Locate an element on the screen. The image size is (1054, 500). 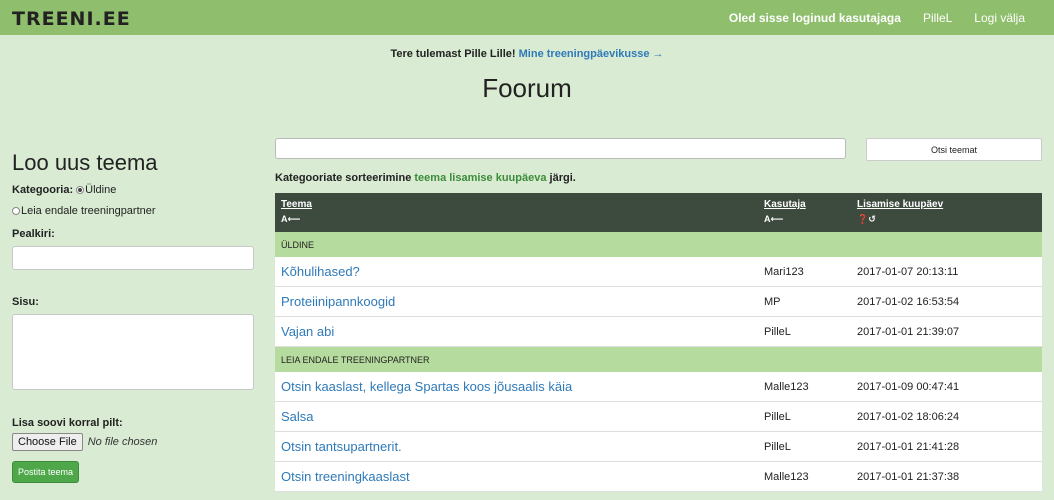
choose-file-button: Choose File is located at coordinates (48, 442).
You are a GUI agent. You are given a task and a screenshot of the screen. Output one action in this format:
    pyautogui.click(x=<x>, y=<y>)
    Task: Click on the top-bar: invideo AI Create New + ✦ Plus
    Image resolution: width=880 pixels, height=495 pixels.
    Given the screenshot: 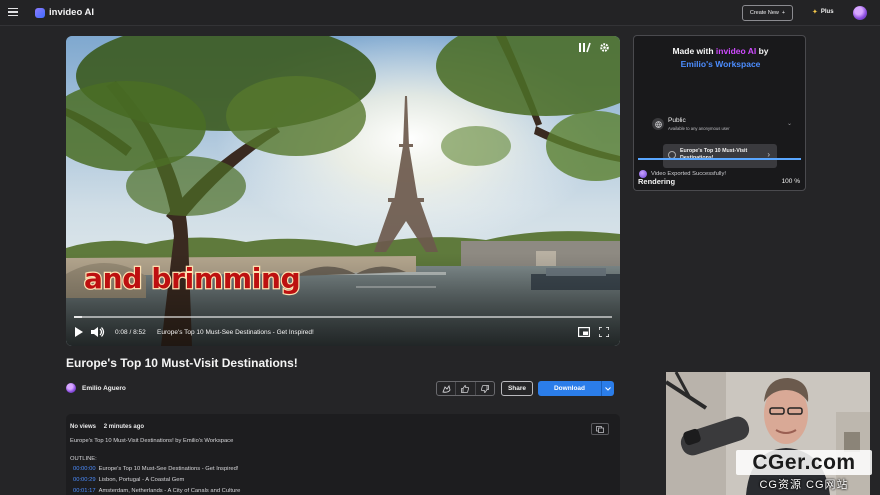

##########

Task brief
Rewrite the lines from the one containing "You are a GUI" through the end of the entries, inclusive, replacing "screenshot" with "screen capture" and leaving everything else unchanged. Leave the pictures out of your answer.

Solution to this problem
You are a GUI agent. You are given a task and a screen capture of the screen. Output one action in this format:
    pyautogui.click(x=<x>, y=<y>)
    Task: Click on the top-bar: invideo AI Create New + ✦ Plus
    Image resolution: width=880 pixels, height=495 pixels.
    Given the screen capture: 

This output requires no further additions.